### Instructions to follow
Where does the word "will" show up in the data? Please find each such line and copy it.

### Recorded information
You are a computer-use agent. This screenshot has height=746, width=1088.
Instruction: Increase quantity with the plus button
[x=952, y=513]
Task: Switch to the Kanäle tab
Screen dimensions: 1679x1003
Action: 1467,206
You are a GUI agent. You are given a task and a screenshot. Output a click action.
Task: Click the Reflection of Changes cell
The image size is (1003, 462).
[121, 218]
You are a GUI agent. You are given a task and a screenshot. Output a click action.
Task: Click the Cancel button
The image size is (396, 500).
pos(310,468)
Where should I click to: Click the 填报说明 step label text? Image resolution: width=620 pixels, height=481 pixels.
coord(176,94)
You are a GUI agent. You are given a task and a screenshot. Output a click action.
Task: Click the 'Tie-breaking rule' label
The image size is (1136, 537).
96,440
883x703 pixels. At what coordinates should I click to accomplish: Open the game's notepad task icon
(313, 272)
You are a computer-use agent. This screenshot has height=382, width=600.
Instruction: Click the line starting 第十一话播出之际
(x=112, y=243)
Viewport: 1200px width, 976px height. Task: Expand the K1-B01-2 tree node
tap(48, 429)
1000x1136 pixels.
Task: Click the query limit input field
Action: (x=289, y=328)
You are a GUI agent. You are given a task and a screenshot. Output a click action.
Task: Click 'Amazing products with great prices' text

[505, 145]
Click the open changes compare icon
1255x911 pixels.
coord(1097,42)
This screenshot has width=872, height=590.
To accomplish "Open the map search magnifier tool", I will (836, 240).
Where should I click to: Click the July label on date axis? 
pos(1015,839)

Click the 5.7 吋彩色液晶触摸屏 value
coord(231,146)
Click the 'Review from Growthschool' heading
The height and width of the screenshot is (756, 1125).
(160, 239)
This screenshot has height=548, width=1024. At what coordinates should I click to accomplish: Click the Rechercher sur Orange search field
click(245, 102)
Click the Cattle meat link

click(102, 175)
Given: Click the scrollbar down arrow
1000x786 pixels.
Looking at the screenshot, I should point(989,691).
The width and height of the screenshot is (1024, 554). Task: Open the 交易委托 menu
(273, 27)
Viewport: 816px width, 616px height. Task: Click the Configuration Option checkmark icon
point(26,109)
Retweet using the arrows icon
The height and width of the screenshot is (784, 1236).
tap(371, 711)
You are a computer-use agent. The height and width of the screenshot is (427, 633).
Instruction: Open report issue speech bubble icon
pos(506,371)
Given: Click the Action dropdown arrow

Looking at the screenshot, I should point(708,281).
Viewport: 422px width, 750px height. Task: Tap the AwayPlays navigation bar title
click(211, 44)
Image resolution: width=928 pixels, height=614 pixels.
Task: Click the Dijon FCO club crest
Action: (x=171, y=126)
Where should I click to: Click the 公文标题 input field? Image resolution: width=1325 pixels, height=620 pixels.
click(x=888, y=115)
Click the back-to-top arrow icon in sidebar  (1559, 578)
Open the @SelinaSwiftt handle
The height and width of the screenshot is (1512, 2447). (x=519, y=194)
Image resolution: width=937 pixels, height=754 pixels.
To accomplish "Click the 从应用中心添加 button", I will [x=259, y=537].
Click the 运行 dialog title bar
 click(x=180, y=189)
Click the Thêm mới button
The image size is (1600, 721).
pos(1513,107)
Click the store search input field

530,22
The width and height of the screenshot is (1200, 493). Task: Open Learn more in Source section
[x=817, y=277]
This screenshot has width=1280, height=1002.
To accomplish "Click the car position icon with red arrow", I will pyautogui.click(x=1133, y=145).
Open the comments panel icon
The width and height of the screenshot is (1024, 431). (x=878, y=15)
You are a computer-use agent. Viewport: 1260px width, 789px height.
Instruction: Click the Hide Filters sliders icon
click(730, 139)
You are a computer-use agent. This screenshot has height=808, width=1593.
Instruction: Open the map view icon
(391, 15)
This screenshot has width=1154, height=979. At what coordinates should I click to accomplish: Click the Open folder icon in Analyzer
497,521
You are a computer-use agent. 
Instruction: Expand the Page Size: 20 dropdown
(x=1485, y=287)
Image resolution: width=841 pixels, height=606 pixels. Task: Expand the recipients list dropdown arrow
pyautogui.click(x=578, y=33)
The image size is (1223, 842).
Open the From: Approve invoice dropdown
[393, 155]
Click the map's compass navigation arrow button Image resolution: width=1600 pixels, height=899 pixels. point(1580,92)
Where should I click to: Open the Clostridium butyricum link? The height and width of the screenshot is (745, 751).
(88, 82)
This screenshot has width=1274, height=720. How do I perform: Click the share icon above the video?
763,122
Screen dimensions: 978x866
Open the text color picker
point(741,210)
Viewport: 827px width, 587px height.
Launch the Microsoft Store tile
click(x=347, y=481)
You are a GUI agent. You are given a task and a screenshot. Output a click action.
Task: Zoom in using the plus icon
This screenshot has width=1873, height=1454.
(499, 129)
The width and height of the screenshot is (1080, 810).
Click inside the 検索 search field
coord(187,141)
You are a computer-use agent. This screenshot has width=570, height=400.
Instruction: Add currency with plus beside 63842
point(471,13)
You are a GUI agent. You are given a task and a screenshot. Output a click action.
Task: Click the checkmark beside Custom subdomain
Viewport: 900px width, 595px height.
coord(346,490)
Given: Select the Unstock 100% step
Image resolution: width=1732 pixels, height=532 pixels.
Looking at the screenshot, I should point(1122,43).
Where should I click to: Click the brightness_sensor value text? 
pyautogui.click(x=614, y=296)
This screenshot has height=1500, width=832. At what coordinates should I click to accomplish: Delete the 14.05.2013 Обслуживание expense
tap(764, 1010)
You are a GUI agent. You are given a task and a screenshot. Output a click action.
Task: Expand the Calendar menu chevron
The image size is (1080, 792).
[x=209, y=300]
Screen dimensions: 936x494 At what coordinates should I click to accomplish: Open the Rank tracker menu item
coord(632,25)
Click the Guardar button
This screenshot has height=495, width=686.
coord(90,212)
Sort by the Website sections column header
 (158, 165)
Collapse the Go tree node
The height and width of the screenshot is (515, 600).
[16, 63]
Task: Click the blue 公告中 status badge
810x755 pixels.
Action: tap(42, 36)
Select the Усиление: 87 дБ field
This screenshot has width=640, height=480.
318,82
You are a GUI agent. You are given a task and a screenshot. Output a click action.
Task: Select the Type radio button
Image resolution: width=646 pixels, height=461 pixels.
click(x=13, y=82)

### Solved problem
To accomplish "Open the map search magnifier tool", I will (836, 240).
To accomplish "Click the 从应用中心添加 button", I will [x=259, y=537].
To accomplish "Click the car position icon with red arrow", I will pyautogui.click(x=1133, y=145).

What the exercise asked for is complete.